Wednesday, January 16, 2008
If you haven't seen it yet, take 7 minutes of your life to watch the Glenn Beck post-op hemorrhoid surgery video. Now, I generally frown upon making light of anyone's perception of physical pain. There's a neurologic component to pain that is very real and should never be minimized. However. This rambling, incoherent diatribe is absolutely ridiculous. And amusing. It's funny, doctors see patients like this all the time. They're the patients who torture family members with incessant personal illness stories, the lady who calls you every week because she's "concerned" about her hernia incision (looks fine), the guy who lugubriously asks "am I gonnna make it, doc" as you take him back for gallbladder surgery. These are the people who think the world has cursed them with incurable illness and suffering and, god willing, they may just pull through. Almost universally, what they suffer from is something routine and non-life threatening (hemorrhoids, hernia, gallbladder, etc.) They take weeks off from work. They call for multiple refills of pain meds. They even make Youtube videos while unshaven and zonked out on painkillers. Patience and empathy are the keys. Eventually, they "heal" and, as a surgeon, you dont have to see them anymore. Thank god I'm not primary care.
Hemorrhoid surgery is literally a pain in the ass. Think about it. You're subjecting yourself to sharp objects being used around your anus. That's going to hurt, right? Perhaps even for days afterwards.
Here's the deal with hemorrhoids. They're basically vascular plexi underneath the anal mucosa. Importantly, hemorrhoids are not innately pathologic. Everyone has hemorrhoids. They actually function to provide some resting anal pressure and also have a sensory function to help differentiate between gas and stool. (Therefore allowing one to cut a little cheese without soiling oneself). They cause problems only when engorged or swollen. They come in two flavors: internal and external. The picture above helps delineate the difference.

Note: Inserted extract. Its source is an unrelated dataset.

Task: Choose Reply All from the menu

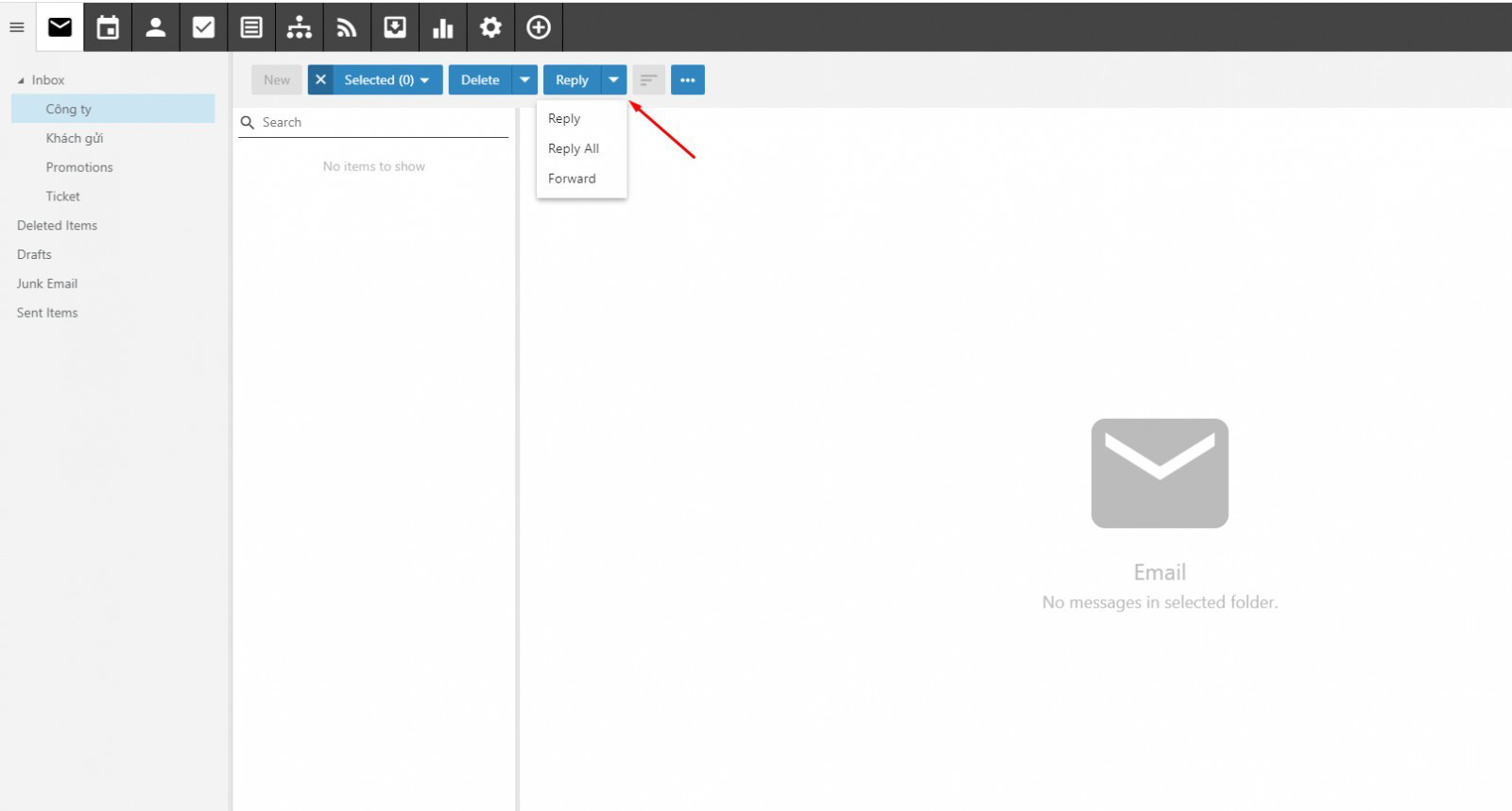Action: tap(573, 148)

Presentation is different for each one.
Internal hemorrhoids cause painless bleeding. Their location above the dentate line renders them insensate. Usually patients are treated conservatively for as long as possible (stool softeners, metamucil, etc). Surgical intervention is indicated for refractory bleeding. In the past this meant either rubber band ligation or formal hemorrhoidectomy. Nowadays, more surgeons are using the PPH hemorrhoidopexy device. This is a stapler that resuspends the anal mucosa and essentially cuts off the blood supply to the hemorrhoidal plexus. The benefit is that is allows you to treat multiple hemorrhoid bundles simultaneously, with much less post-operative pain.
External hemorrhoids are right at the anal verge. These babies are well innervated and when thrombosed, cause significant pain. I suspect a thrombosed external hemorrhoid was what brought Mr Beck to a surgeon. After surgery, you're going to be sore as hell for several days. I hate these cases because patients aren't always pleased with how they feel afterwards. The key thing to to properly prepare the patient for what is going to happen and how they're going to feel after. As always, patient expectations are associated with patient satisfaction.

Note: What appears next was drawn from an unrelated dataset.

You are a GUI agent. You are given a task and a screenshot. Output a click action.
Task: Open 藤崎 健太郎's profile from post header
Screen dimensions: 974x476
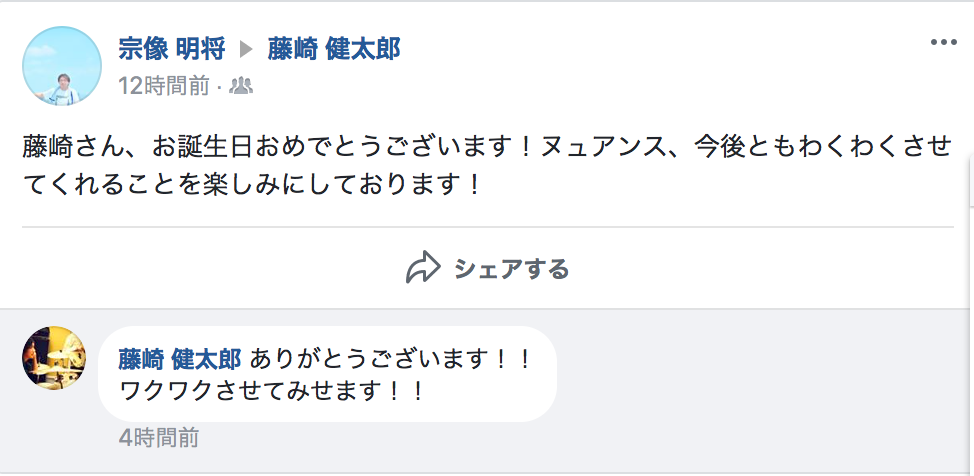334,49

Also, a lot of patients present with combined internal and external hemorrhoids. When conservative measures fail, operative intervention can include PPH along with concommitant excision of the external component. You don't want this. You're going to be sore as hell and you're going to curse your surgeon. Plan on seven days of discomfort and some bloody spotting on the toilet paper, but it should get better.

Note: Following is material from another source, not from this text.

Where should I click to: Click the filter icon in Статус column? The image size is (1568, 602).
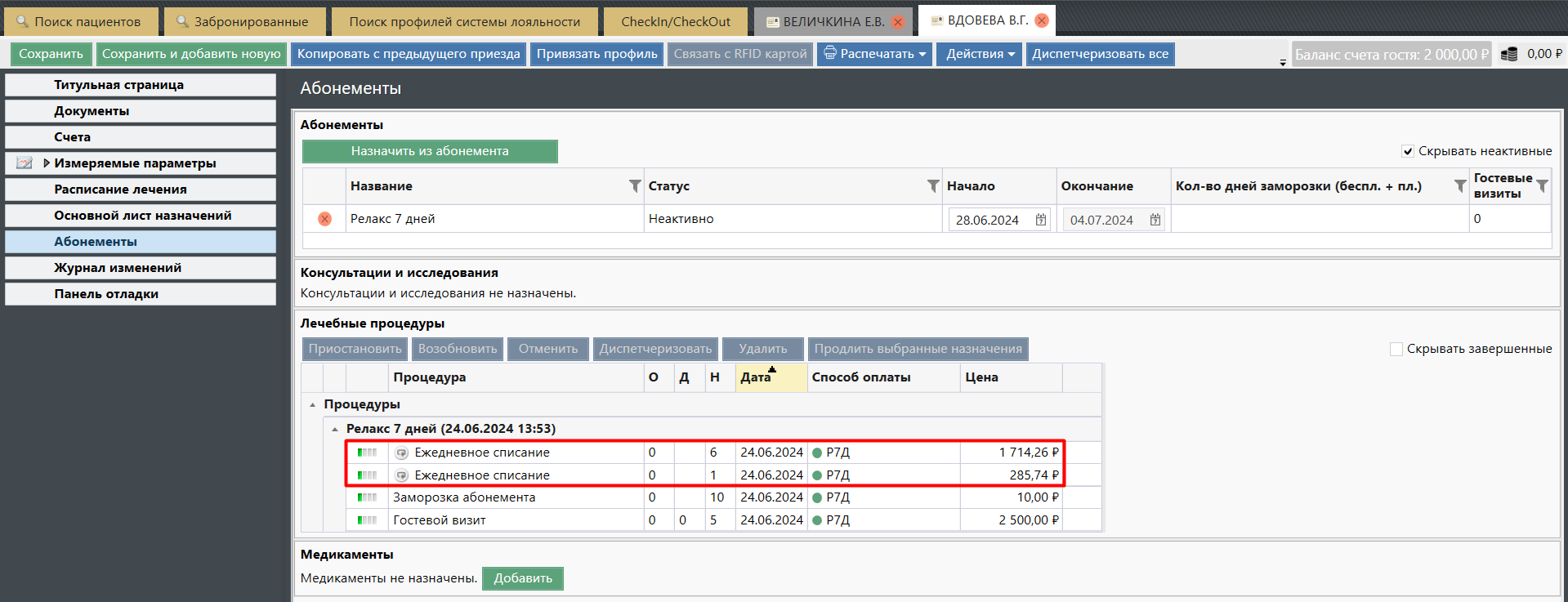pyautogui.click(x=933, y=186)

How do you avoid complications of hemorrhoids? The best evidence we have seems to suggest that chronic constipation and straining at stool contribute to engorgement of the vascular plexi. If you're going every three days, that's a problem. Mix in a little prune juice or metamucil if you can. And when you do go, if your legs are going numb by the time you're finished, you've probably been sitting there too long. You shouldn't be able to finish the NY Times crossword puzzle during a BM session. Sit down, do your business and get off the toilet. Just a little public service announcement from your friendly anal specialist.